* Exercise
The following data has a line with "Termini e condizioni (78, 2040)" and a line with "Mappa del sito". Write out exactly those lines and all the lines between them.
=== Task input ===
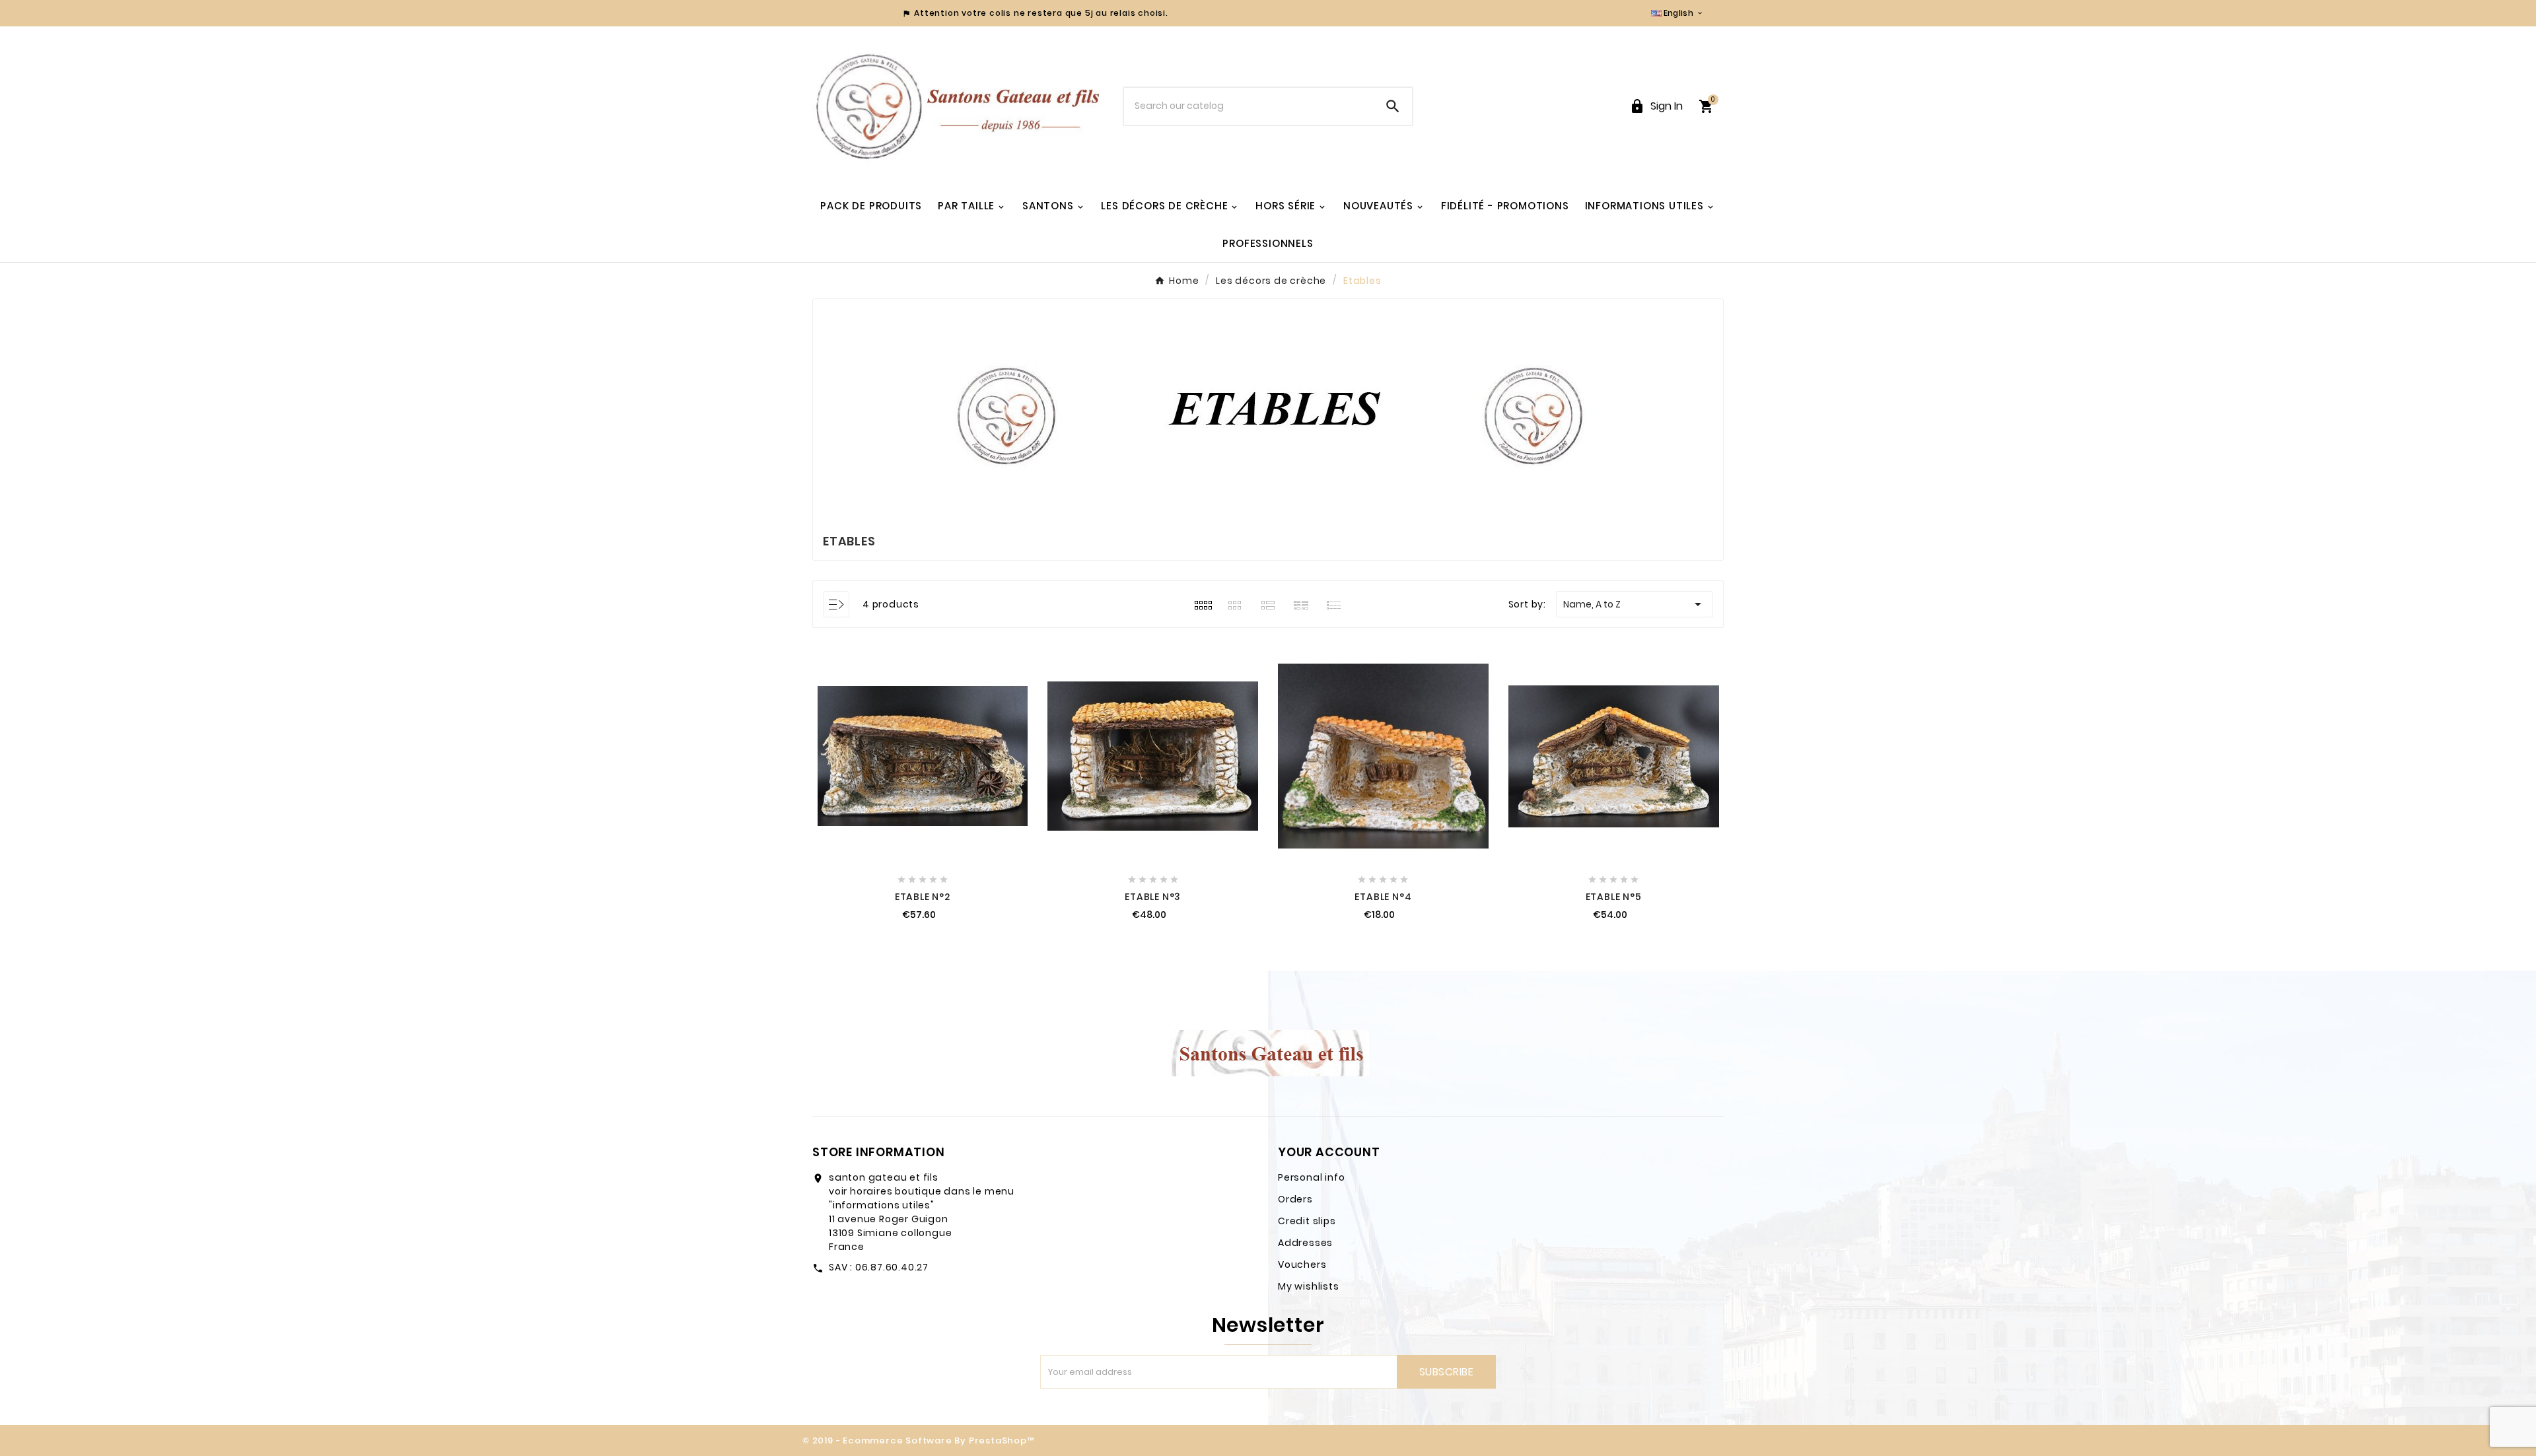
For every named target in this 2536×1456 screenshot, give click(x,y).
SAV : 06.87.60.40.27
===
=== Task input ===
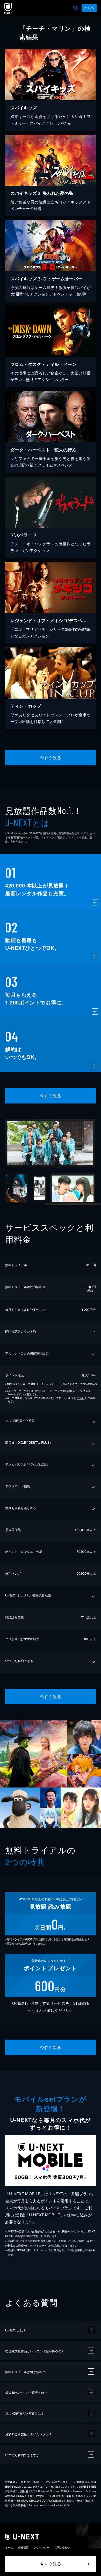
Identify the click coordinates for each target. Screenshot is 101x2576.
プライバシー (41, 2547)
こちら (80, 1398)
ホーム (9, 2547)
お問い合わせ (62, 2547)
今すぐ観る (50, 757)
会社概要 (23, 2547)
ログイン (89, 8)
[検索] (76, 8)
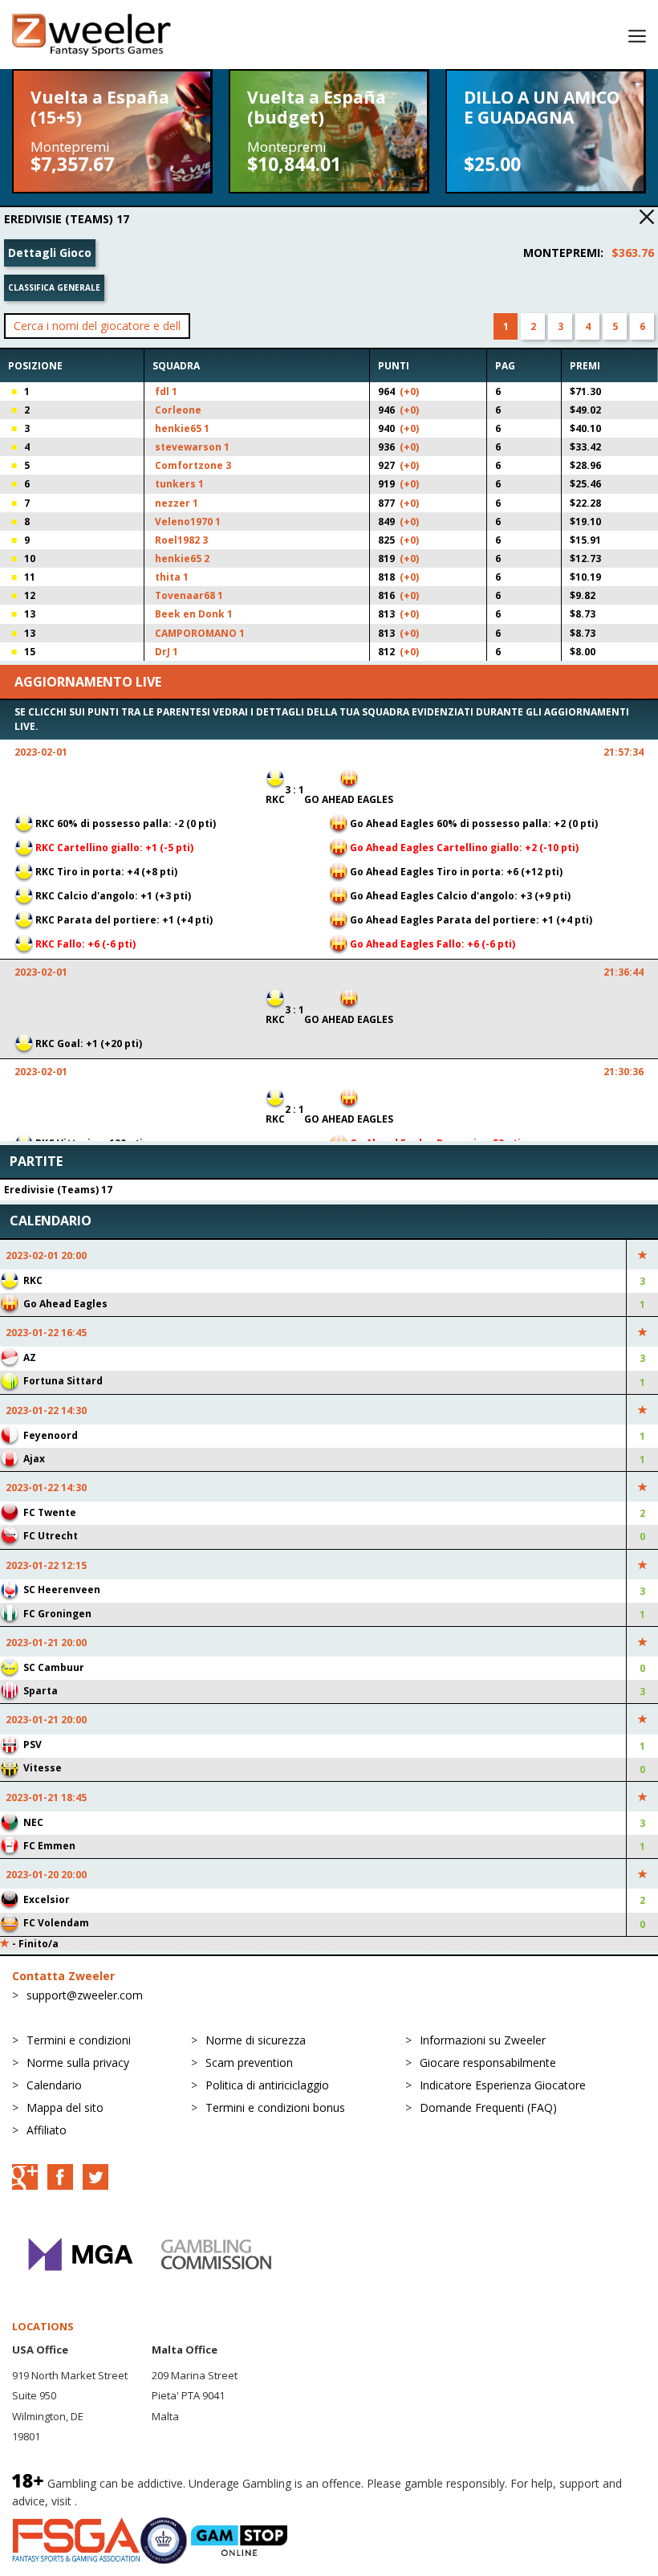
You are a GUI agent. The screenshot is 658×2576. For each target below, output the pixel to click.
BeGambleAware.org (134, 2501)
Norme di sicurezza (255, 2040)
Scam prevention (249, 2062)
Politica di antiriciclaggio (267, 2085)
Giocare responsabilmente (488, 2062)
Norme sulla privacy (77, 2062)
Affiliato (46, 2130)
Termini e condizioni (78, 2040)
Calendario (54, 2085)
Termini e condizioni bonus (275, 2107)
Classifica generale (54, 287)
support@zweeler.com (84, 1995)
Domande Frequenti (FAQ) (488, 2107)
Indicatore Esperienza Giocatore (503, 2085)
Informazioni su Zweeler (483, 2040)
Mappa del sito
===
* Reply to the exercise
Termini e condizioni (78, 2040)
Calendario (54, 2085)
Termini e condizioni bonus (275, 2107)
Classifica generale (54, 287)
support@zweeler.com (84, 1995)
Domande Frequenti (FAQ) (488, 2107)
Indicatore Esperienza Giocatore (503, 2085)
Informazioni su Zweeler (483, 2040)
Mappa del sito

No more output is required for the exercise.